Input material: Begin
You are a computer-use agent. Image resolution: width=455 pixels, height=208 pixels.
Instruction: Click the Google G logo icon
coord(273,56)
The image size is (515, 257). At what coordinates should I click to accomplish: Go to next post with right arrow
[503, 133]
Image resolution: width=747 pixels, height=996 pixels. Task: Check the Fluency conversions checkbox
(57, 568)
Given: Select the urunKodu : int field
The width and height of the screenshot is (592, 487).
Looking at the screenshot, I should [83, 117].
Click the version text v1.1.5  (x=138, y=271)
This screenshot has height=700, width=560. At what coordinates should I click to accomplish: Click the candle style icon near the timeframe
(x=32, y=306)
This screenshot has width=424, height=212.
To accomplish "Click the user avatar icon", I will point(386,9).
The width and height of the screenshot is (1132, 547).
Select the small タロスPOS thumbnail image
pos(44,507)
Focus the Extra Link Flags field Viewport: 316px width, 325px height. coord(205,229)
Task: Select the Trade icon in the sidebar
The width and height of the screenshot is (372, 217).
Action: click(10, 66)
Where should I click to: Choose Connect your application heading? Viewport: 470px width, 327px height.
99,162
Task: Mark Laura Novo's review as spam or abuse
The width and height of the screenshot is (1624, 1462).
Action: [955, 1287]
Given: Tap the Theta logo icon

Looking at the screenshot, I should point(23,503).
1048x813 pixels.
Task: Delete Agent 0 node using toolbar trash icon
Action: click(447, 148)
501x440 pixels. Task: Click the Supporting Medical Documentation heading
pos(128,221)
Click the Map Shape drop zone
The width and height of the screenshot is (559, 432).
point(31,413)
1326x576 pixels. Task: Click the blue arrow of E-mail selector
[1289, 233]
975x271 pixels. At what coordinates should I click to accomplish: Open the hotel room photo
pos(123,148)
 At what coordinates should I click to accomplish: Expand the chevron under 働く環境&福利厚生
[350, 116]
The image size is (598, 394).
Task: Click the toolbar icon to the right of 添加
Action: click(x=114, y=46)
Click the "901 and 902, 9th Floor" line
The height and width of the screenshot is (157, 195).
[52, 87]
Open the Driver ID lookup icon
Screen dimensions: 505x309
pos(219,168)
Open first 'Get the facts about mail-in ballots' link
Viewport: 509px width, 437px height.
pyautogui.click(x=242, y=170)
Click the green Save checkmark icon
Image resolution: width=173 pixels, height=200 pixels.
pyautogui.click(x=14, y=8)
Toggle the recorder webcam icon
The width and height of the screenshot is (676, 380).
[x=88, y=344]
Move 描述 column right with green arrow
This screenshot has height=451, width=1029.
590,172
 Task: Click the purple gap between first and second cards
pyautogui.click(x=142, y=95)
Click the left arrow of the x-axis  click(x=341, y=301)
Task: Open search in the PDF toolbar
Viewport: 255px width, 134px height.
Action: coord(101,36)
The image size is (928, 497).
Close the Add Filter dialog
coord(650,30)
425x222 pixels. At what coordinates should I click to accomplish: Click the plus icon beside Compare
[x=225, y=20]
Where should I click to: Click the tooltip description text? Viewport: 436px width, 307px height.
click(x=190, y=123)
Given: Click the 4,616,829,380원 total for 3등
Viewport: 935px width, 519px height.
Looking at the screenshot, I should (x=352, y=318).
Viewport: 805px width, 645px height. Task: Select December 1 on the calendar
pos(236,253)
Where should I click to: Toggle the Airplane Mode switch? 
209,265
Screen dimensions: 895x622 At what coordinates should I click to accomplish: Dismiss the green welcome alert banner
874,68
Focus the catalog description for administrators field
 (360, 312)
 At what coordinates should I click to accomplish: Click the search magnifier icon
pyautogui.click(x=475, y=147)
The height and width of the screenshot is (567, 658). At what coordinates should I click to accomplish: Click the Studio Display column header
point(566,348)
Input material: End
● **Aim of the task**
Could you reproduce every record above exactly as it appears?

● **Your response**
You are a computer-use agent. Image resolution: width=455 pixels, height=208 pixels.
Instruction: Click the Google G logo icon
coord(273,56)
The image size is (515, 257). At what coordinates should I click to accomplish: Go to next post with right arrow
[503, 133]
Image resolution: width=747 pixels, height=996 pixels. Task: Check the Fluency conversions checkbox
(57, 568)
Given: Select the urunKodu : int field
The width and height of the screenshot is (592, 487).
Looking at the screenshot, I should [83, 117].
Click the version text v1.1.5  (x=138, y=271)
This screenshot has height=700, width=560. At what coordinates should I click to accomplish: Click the candle style icon near the timeframe
(x=32, y=306)
This screenshot has width=424, height=212.
To accomplish "Click the user avatar icon", I will point(386,9).
The width and height of the screenshot is (1132, 547).
Select the small タロスPOS thumbnail image
pos(44,507)
Focus the Extra Link Flags field Viewport: 316px width, 325px height. coord(205,229)
Task: Select the Trade icon in the sidebar
The width and height of the screenshot is (372, 217).
Action: click(10, 66)
Where should I click to: Choose Connect your application heading? Viewport: 470px width, 327px height.
99,162
Task: Mark Laura Novo's review as spam or abuse
The width and height of the screenshot is (1624, 1462).
Action: [955, 1287]
Given: Tap the Theta logo icon

Looking at the screenshot, I should point(23,503).
1048x813 pixels.
Task: Delete Agent 0 node using toolbar trash icon
Action: click(447, 148)
501x440 pixels. Task: Click the Supporting Medical Documentation heading
pos(128,221)
Click the Map Shape drop zone
The width and height of the screenshot is (559, 432).
point(31,413)
1326x576 pixels. Task: Click the blue arrow of E-mail selector
[1289, 233]
975x271 pixels. At what coordinates should I click to accomplish: Open the hotel room photo
pos(123,148)
 At what coordinates should I click to accomplish: Expand the chevron under 働く環境&福利厚生
[350, 116]
The image size is (598, 394).
Task: Click the toolbar icon to the right of 添加
Action: click(x=114, y=46)
Click the "901 and 902, 9th Floor" line
The height and width of the screenshot is (157, 195).
[52, 87]
Open the Driver ID lookup icon
Screen dimensions: 505x309
pos(219,168)
Open first 'Get the facts about mail-in ballots' link
Viewport: 509px width, 437px height.
pyautogui.click(x=242, y=170)
Click the green Save checkmark icon
Image resolution: width=173 pixels, height=200 pixels.
pyautogui.click(x=14, y=8)
Toggle the recorder webcam icon
The width and height of the screenshot is (676, 380).
[x=88, y=344]
Move 描述 column right with green arrow
This screenshot has height=451, width=1029.
590,172
 Task: Click the purple gap between first and second cards
pyautogui.click(x=142, y=95)
Click the left arrow of the x-axis  click(x=341, y=301)
Task: Open search in the PDF toolbar
Viewport: 255px width, 134px height.
Action: coord(101,36)
The image size is (928, 497).
Close the Add Filter dialog
coord(650,30)
425x222 pixels. At what coordinates should I click to accomplish: Click the plus icon beside Compare
[x=225, y=20]
Where should I click to: Click the tooltip description text? Viewport: 436px width, 307px height.
click(x=190, y=123)
Given: Click the 4,616,829,380원 total for 3등
Viewport: 935px width, 519px height.
Looking at the screenshot, I should (x=352, y=318).
Viewport: 805px width, 645px height. Task: Select December 1 on the calendar
pos(236,253)
Where should I click to: Toggle the Airplane Mode switch? 
209,265
Screen dimensions: 895x622 At what coordinates should I click to accomplish: Dismiss the green welcome alert banner
874,68
Focus the catalog description for administrators field
 (360, 312)
 At what coordinates should I click to accomplish: Click the search magnifier icon
pyautogui.click(x=475, y=147)
The height and width of the screenshot is (567, 658). At what coordinates should I click to accomplish: Click the Studio Display column header
point(566,348)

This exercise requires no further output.